Records for the task Block Start

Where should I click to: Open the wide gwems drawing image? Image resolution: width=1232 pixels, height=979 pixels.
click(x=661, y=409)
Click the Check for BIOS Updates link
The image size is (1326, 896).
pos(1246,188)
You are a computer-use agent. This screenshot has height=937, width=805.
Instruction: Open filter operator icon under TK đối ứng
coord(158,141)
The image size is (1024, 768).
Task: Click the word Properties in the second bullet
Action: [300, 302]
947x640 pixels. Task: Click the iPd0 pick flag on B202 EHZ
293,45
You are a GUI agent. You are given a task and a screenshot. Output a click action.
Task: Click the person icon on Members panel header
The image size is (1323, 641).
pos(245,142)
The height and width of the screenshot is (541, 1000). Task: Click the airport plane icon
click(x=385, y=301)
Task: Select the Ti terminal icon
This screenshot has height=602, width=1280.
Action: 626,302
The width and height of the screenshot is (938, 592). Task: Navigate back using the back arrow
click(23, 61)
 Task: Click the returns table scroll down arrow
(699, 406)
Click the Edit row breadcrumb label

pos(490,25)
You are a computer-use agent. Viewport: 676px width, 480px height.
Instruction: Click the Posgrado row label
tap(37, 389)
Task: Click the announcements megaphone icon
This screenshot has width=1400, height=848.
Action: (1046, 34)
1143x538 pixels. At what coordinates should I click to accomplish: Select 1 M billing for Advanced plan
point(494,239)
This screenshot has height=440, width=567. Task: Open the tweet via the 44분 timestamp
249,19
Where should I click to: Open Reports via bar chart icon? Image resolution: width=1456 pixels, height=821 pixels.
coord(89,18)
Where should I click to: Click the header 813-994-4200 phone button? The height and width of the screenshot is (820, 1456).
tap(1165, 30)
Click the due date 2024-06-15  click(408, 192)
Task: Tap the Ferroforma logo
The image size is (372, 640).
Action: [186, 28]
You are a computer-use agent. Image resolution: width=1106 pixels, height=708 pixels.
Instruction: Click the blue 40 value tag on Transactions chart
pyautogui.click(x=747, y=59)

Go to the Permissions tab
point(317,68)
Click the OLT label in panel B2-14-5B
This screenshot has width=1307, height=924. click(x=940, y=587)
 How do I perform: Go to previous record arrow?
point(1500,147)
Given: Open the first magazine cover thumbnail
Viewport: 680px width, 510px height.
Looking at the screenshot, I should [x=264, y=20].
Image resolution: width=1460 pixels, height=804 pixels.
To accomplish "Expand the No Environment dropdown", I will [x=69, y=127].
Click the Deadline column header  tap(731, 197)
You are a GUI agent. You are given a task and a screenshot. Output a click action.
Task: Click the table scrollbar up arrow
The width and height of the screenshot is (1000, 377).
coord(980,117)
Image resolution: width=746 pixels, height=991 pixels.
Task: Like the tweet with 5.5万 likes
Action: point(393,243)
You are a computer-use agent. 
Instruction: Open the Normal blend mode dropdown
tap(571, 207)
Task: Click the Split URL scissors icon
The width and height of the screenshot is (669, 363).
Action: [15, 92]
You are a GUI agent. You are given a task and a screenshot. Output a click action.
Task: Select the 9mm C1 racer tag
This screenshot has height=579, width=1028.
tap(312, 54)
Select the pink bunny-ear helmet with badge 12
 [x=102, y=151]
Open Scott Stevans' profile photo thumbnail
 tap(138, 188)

Records for the task Block End

** Work item **
Only the lines from the one containing "How do I perform: Go" through the last line of the records above are to be reproduced, exactly and with both ends included.

** Solved problem **
 How do I perform: Go to previous record arrow?
point(1500,147)
Given: Open the first magazine cover thumbnail
Viewport: 680px width, 510px height.
Looking at the screenshot, I should [x=264, y=20].
Image resolution: width=1460 pixels, height=804 pixels.
To accomplish "Expand the No Environment dropdown", I will [x=69, y=127].
Click the Deadline column header  tap(731, 197)
You are a GUI agent. You are given a task and a screenshot. Output a click action.
Task: Click the table scrollbar up arrow
The width and height of the screenshot is (1000, 377).
coord(980,117)
Image resolution: width=746 pixels, height=991 pixels.
Task: Like the tweet with 5.5万 likes
Action: point(393,243)
You are a computer-use agent. 
Instruction: Open the Normal blend mode dropdown
tap(571, 207)
Task: Click the Split URL scissors icon
The width and height of the screenshot is (669, 363).
Action: [15, 92]
You are a GUI agent. You are given a task and a screenshot. Output a click action.
Task: Select the 9mm C1 racer tag
This screenshot has height=579, width=1028.
tap(312, 54)
Select the pink bunny-ear helmet with badge 12
 [x=102, y=151]
Open Scott Stevans' profile photo thumbnail
 tap(138, 188)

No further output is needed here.